Variations of the Solar Acoustic High-Degree Mode Frequencies over Solar Cycle 23

TL;DR

This study investigates how solar acoustic mode frequencies vary with the solar activity cycle 23 using high-degree mode analysis from SOHO/MDI data, confirming known frequency shift behaviors and discussing instrumental effects.

Contribution

It provides detailed analysis of high-degree solar acoustic mode frequency variations over solar cycle 23, including effects of instrumental defocusing and validation against medium-degree results.

Findings

High-degree mode frequency shifts correlate with solar activity.

Frequency shift scaled by mode inertia depends on frequency, not degree.

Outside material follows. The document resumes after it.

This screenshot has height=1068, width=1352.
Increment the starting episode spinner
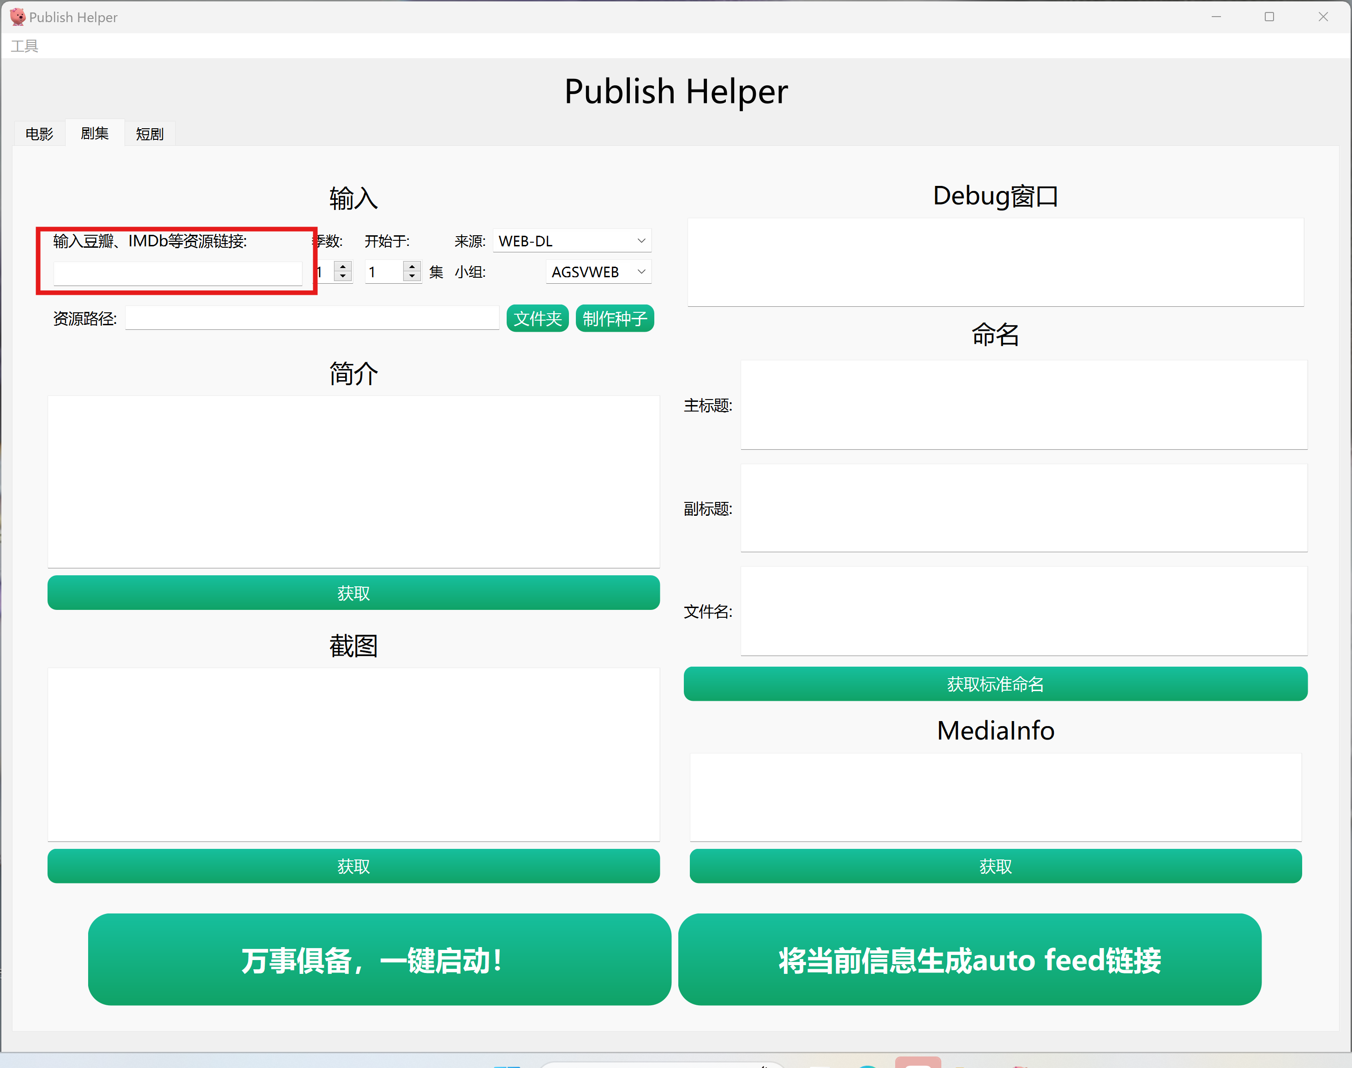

Instrumental defocusing significantly affects high-degree mode estimates.

Abstract

Using full-disk observations obtained with the Michelson Doppler Imager (MDI) on board the Solar and Heliospheric Observatory (SOHO) spacecraft, we present variations of the solar acoustic mode frequencies caused by the solar activity cycle. High-degree (100 < l < 900) solar acoustic modes were analyzed using global helioseismology analysis techniques over most of solar cycle 23. We followed the methodology described in details in Korzennik, Rabello-Soares and Schou (2004) to infer unbiased estimates of high-degree mode parameters (see also Rabello-Soares, Korzennik and Schou, 2006). We have removed most of the known instrumental and observational effects that affect specifically high-degree modes. We show that the high-degree changes are in good agreement with the medium-degree results, except for years when the instrument was highly defocused. We analyzed and discuss the effect of defocusing on high degree estimation. Our results for high-degree modes confirm that the frequency shift scaled by the relative mode inertia is a function of frequency and it is independent of degree.